---------- Extracted data

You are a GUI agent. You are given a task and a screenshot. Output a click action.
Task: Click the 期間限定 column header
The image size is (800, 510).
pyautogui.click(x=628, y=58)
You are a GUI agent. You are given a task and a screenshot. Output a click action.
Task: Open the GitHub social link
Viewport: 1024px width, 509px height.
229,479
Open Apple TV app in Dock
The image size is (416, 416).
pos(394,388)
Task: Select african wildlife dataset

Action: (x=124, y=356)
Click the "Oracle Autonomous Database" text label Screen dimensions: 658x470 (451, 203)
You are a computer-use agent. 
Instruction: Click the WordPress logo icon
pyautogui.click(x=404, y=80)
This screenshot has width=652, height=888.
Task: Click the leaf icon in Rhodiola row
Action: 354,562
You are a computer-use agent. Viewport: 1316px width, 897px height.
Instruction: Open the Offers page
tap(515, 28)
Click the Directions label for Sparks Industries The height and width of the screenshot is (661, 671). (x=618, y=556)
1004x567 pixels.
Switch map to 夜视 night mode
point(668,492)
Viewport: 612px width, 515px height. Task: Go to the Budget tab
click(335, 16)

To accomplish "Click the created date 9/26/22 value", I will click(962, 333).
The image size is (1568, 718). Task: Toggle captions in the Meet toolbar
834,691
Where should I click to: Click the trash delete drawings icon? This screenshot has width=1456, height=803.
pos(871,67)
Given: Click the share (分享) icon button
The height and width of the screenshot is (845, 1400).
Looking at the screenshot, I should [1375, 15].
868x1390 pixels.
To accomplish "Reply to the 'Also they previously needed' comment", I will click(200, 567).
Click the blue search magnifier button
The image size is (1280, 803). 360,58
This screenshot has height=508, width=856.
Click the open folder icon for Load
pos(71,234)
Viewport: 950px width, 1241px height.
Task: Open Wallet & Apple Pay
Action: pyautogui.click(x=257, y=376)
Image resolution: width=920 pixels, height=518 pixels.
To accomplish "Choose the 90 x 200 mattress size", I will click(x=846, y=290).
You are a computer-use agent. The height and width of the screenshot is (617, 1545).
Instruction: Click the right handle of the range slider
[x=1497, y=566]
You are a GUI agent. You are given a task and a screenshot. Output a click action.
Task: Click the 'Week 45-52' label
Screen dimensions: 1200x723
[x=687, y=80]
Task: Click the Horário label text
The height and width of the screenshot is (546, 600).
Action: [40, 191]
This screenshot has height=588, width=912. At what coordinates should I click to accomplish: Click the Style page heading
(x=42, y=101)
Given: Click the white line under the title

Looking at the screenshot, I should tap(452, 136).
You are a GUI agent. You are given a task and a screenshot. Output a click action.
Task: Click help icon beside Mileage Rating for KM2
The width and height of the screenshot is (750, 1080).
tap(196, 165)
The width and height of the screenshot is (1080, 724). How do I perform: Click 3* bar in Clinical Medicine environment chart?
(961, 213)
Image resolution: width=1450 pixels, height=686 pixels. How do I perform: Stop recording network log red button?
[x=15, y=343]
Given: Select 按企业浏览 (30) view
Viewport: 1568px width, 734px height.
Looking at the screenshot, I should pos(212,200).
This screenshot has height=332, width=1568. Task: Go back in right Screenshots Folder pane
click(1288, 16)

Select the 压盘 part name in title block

--------------------

What needs to be done
Reproduce only the lines above, starting at the line with "Click the blue search magnifier button" and ending at the line with "Given: Select 按企业浏览 (30) view", exactly as written.

Response to the exercise
Click the blue search magnifier button
The image size is (1280, 803). 360,58
This screenshot has height=508, width=856.
Click the open folder icon for Load
pos(71,234)
Viewport: 950px width, 1241px height.
Task: Open Wallet & Apple Pay
Action: pyautogui.click(x=257, y=376)
Image resolution: width=920 pixels, height=518 pixels.
To accomplish "Choose the 90 x 200 mattress size", I will click(x=846, y=290).
You are a computer-use agent. The height and width of the screenshot is (617, 1545).
Instruction: Click the right handle of the range slider
[x=1497, y=566]
You are a GUI agent. You are given a task and a screenshot. Output a click action.
Task: Click the 'Week 45-52' label
Screen dimensions: 1200x723
[x=687, y=80]
Task: Click the Horário label text
The height and width of the screenshot is (546, 600).
Action: [40, 191]
This screenshot has height=588, width=912. At what coordinates should I click to accomplish: Click the Style page heading
(x=42, y=101)
Given: Click the white line under the title

Looking at the screenshot, I should tap(452, 136).
You are a GUI agent. You are given a task and a screenshot. Output a click action.
Task: Click help icon beside Mileage Rating for KM2
The width and height of the screenshot is (750, 1080).
tap(196, 165)
The width and height of the screenshot is (1080, 724). How do I perform: Click 3* bar in Clinical Medicine environment chart?
(961, 213)
Image resolution: width=1450 pixels, height=686 pixels. How do I perform: Stop recording network log red button?
[x=15, y=343]
Given: Select 按企业浏览 (30) view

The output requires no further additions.